DARA

All right, let's say you could take a skull and break it
The way you'd crack a clock; you'd crush the bone
Between steel palms of inclination, take it,
Observing the wreck of metal and rare stone.

This was a woman : her loves and stratagems
Betrayed in mute geometry of broken
Cogs and disks, inane mechanic whims,
And idle coils of jargon yet unspoken.

Not man nor demigod could put together
The scraps of rusted reverie, the wheels
Of notched tin platitudes concerning weather,
Perfume, politics, and fixed ideals.

The idiot bird leaps up and drunken leans
To chirp the hour in lunatic thirteens.





Key 3. In the next card the Queen of Amber sat upon her silver moonbeam throne, and she wore pale blue and rose, a gown of sparkling silks and velvets, and upon her brow the Crown glittered, a thing of platinum and diamonds, all edges.
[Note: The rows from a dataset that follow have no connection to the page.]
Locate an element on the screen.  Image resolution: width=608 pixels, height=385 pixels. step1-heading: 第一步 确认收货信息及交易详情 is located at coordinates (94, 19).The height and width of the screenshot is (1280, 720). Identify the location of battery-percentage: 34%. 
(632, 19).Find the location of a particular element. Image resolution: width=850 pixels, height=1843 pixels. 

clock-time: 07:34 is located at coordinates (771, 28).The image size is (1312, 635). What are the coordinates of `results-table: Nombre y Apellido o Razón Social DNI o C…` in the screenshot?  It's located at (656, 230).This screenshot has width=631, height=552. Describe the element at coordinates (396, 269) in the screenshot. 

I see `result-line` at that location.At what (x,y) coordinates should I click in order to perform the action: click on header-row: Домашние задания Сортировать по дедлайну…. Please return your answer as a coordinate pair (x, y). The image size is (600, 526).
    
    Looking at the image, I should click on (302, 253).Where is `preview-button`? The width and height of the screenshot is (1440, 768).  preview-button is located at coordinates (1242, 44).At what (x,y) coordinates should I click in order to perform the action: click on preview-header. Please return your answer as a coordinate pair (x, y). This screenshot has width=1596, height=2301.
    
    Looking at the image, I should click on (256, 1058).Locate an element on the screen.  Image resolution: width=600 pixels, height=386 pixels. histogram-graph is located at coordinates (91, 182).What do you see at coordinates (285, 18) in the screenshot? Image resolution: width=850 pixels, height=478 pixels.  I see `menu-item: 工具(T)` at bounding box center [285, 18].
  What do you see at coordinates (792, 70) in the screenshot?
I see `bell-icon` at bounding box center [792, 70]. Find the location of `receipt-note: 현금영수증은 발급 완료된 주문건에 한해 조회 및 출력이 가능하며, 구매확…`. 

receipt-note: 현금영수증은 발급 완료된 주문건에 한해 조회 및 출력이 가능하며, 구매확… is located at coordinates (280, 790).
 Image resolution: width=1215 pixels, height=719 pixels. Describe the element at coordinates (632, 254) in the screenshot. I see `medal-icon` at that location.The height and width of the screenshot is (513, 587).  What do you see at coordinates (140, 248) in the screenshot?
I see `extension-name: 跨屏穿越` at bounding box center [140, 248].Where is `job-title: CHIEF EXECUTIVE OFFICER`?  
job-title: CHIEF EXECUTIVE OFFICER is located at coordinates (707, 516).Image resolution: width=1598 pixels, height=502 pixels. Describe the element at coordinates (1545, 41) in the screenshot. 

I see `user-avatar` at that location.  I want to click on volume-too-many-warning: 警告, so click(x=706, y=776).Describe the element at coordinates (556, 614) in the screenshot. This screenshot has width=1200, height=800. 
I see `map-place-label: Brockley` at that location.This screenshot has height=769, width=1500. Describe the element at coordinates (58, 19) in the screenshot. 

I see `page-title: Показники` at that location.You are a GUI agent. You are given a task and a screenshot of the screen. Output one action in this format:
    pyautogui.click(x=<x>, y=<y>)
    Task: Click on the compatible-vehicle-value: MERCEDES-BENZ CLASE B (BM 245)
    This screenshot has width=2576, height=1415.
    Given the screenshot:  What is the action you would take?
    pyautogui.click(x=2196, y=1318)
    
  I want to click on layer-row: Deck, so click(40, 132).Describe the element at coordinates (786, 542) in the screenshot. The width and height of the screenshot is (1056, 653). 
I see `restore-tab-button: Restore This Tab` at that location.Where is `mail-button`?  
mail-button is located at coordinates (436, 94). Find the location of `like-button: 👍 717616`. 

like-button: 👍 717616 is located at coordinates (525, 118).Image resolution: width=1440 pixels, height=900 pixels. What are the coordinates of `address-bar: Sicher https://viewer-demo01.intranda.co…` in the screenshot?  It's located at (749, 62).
But she herself radiated a strength with its own softness, a strength that was full, supple and fertile. Beneath the princess waist of her gown it seemed that her stomach swelled with life, and her eyes were kind, the warm brown of fresh earth. Her face was slightly freckled, the image of youth, her cheeks red and vital. A pool of silver water stretched out before her throne, and she pointed the toes of her bare feet to test it.

Queen Dara spent the past centuries consolidating her power base, discrediting her rivals and learning all the secrets and powers she could. Despite her many enemies, she is by the far the most powerful woman in the universe and her City, while lacking in liberty, is peaceful, clean and productive. She is expecting her next child, a daughter, within the month.